I didn't know Kayla or anything about her. But this week I found out that we were both members of the same social group, an organization that considers its members as all part of an extended family. I learned about Kayla from another friend in our local group who had known her and was deeply affected by her death. We honored her at a recent meeting, partly because she was one of us but also to help our friend deal with his grief.
This is not unusual for our group. We have developed customs for dealing with the loss of our members that allow us to share grief and, in that sharing, mitigate some of its sting. More importantly, we try to reach out to any member in need. We have a volunteer emergency coordinator who contacts any members affected by disasters, whether large or small, and identifies needs that are not being met locally. Sometimes we help on an organizational level by replacing lost regalia, documents, or equipment; sometimes it is on a personal level with gift cards and donations. Our northern California group recently raised over $30,000 to fund a much-needed operation for one of our members.

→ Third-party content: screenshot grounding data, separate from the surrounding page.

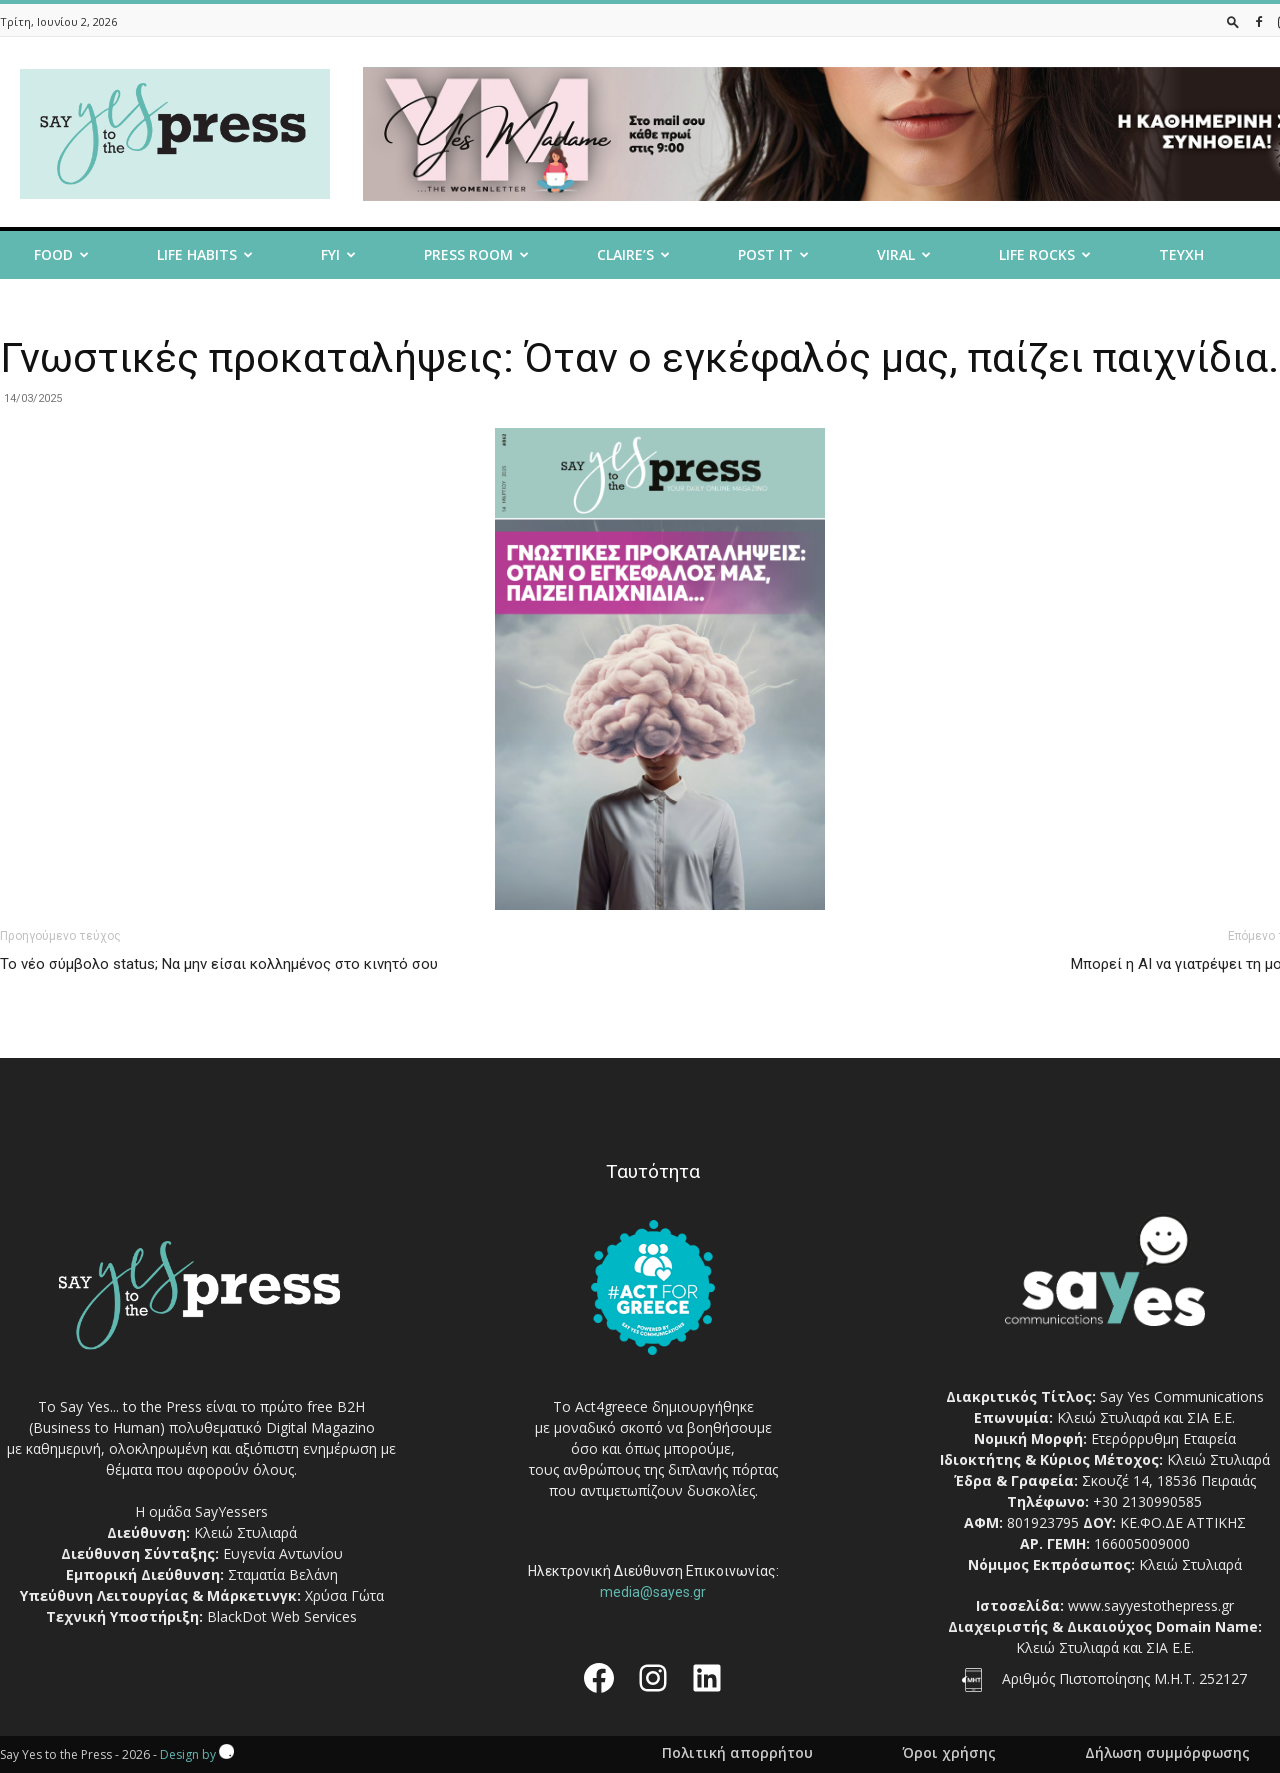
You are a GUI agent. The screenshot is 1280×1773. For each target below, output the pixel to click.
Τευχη (1181, 254)
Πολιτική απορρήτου (737, 1753)
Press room (476, 254)
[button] (1233, 21)
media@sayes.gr (653, 1592)
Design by (197, 1754)
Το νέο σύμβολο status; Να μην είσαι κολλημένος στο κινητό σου (219, 964)
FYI (338, 254)
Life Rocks (1045, 254)
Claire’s (633, 254)
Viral (904, 254)
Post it (773, 254)
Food (61, 254)
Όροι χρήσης (949, 1753)
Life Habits (205, 254)
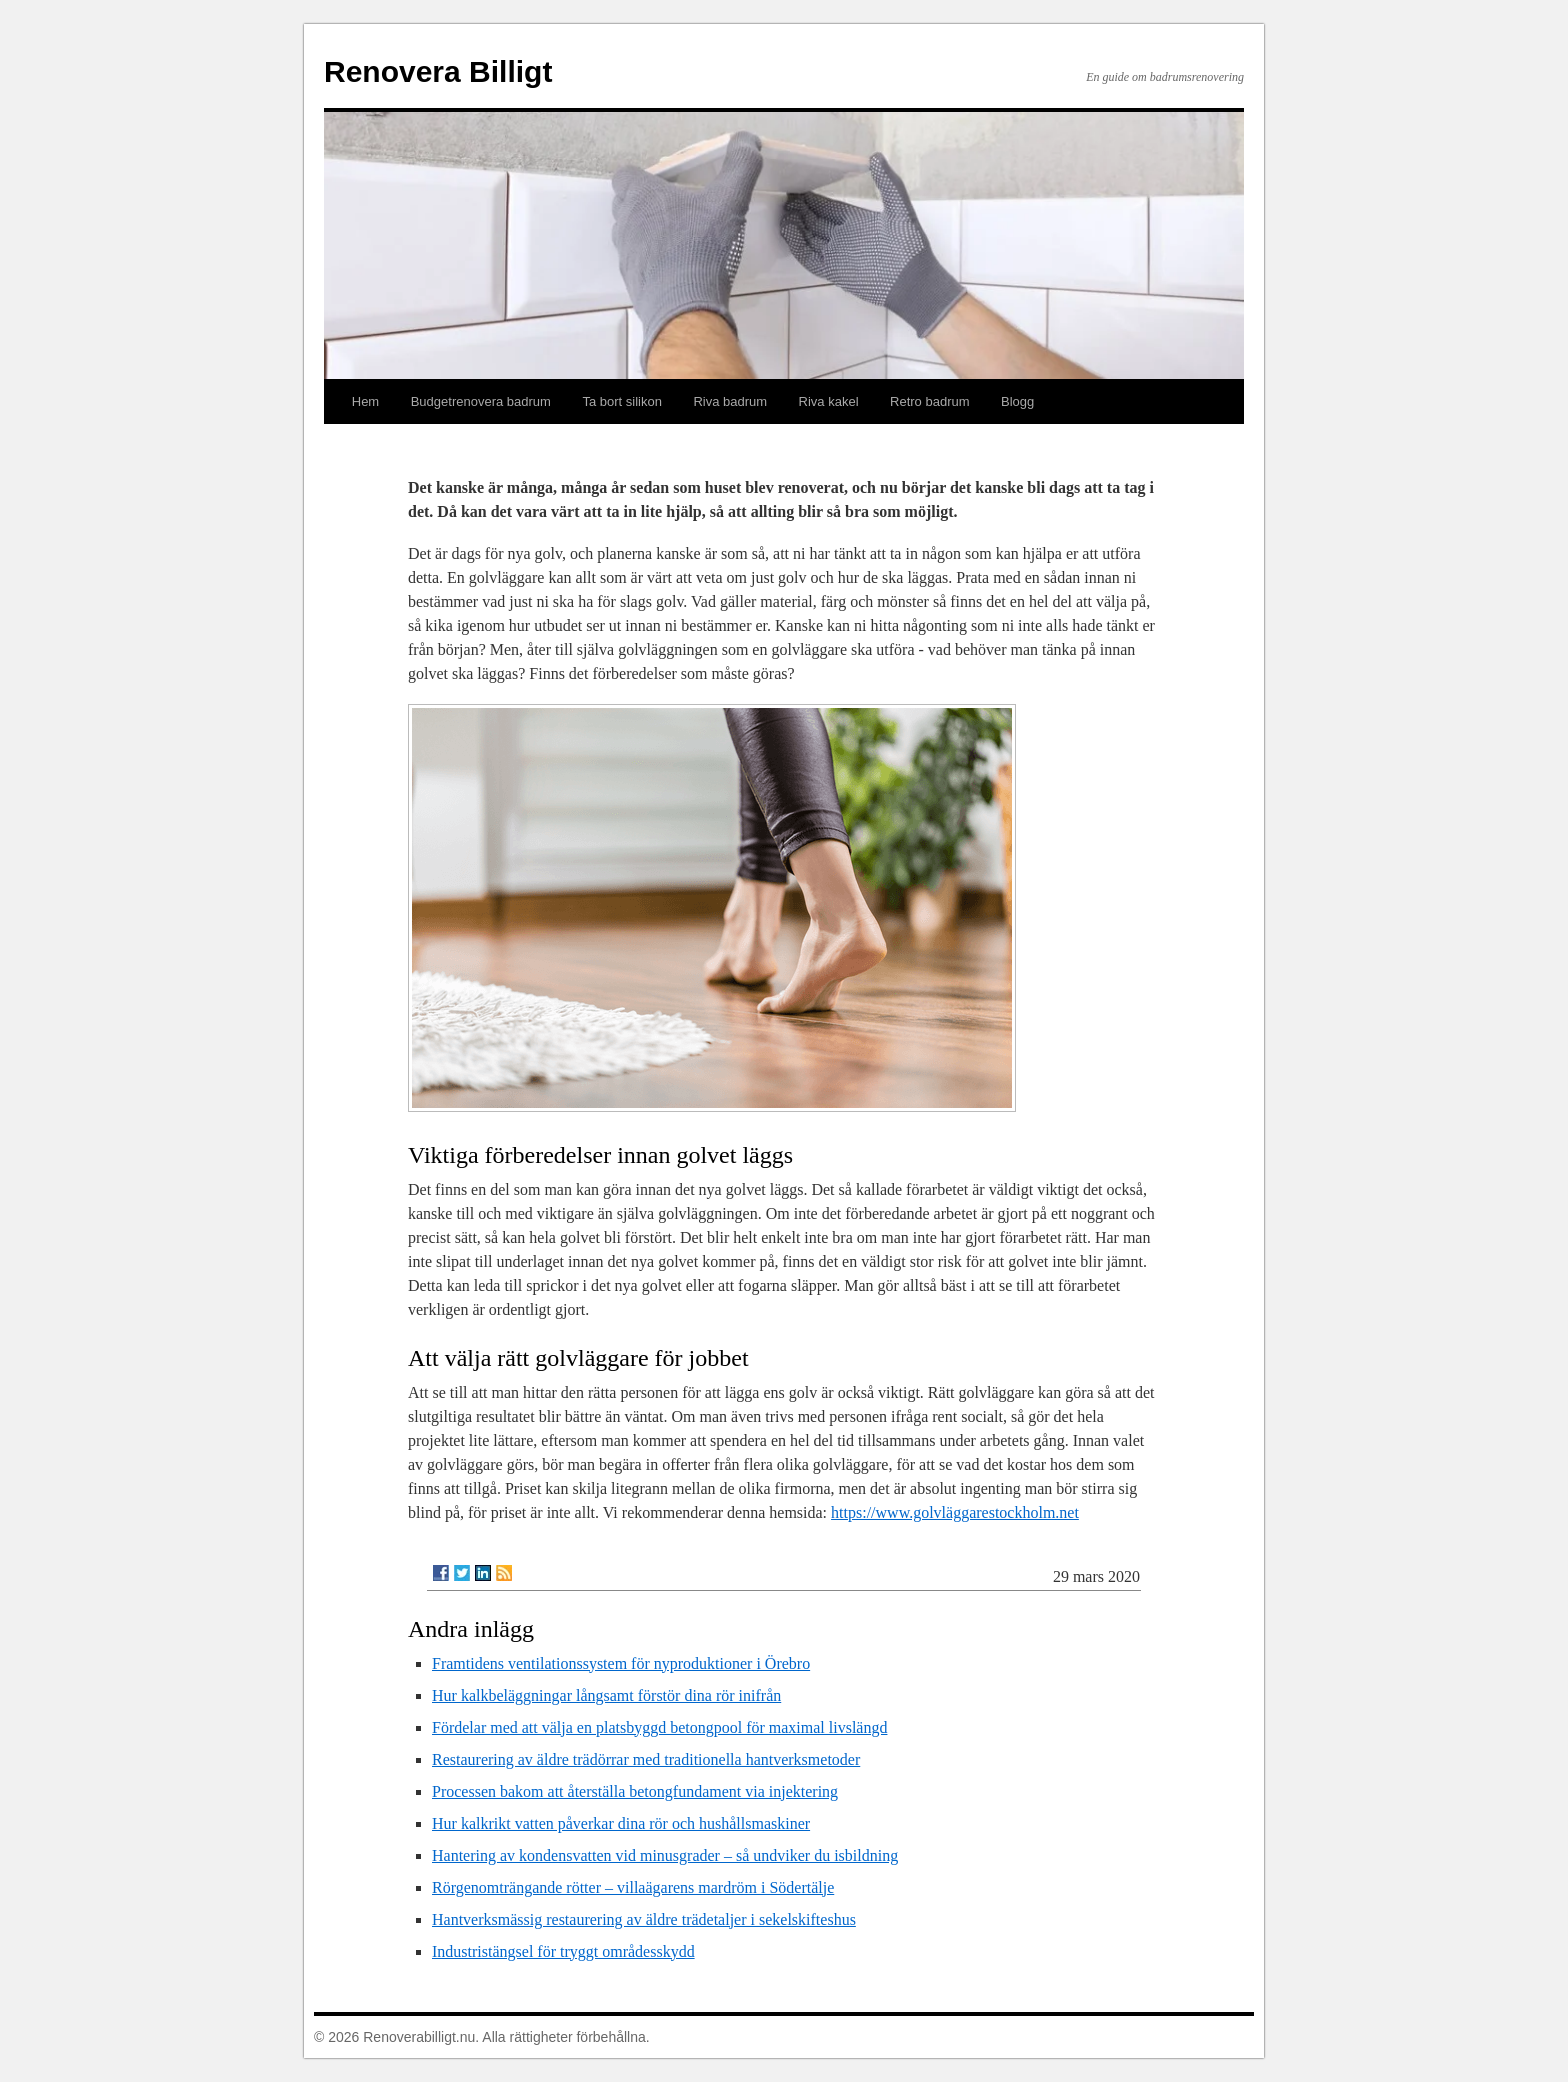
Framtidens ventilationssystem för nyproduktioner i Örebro (621, 1663)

I also know that we are not the only organization that does this. Over the years, I have encountered many, many organizations that give aid in time of trouble. In such times, community becomes all important, reminding us that we are not alone and have friends who will help. As effective as Federal, state, and local governments are (and don't believe everything you read - we have one of the most sophisticated response systems in the world here), they can never come close to matching the support provided by close-knit communities in time of crisis. The government can only share material goods and services; community groups offer a sense of belonging, of being part of something good. We are at our very best when helping each other in crisis.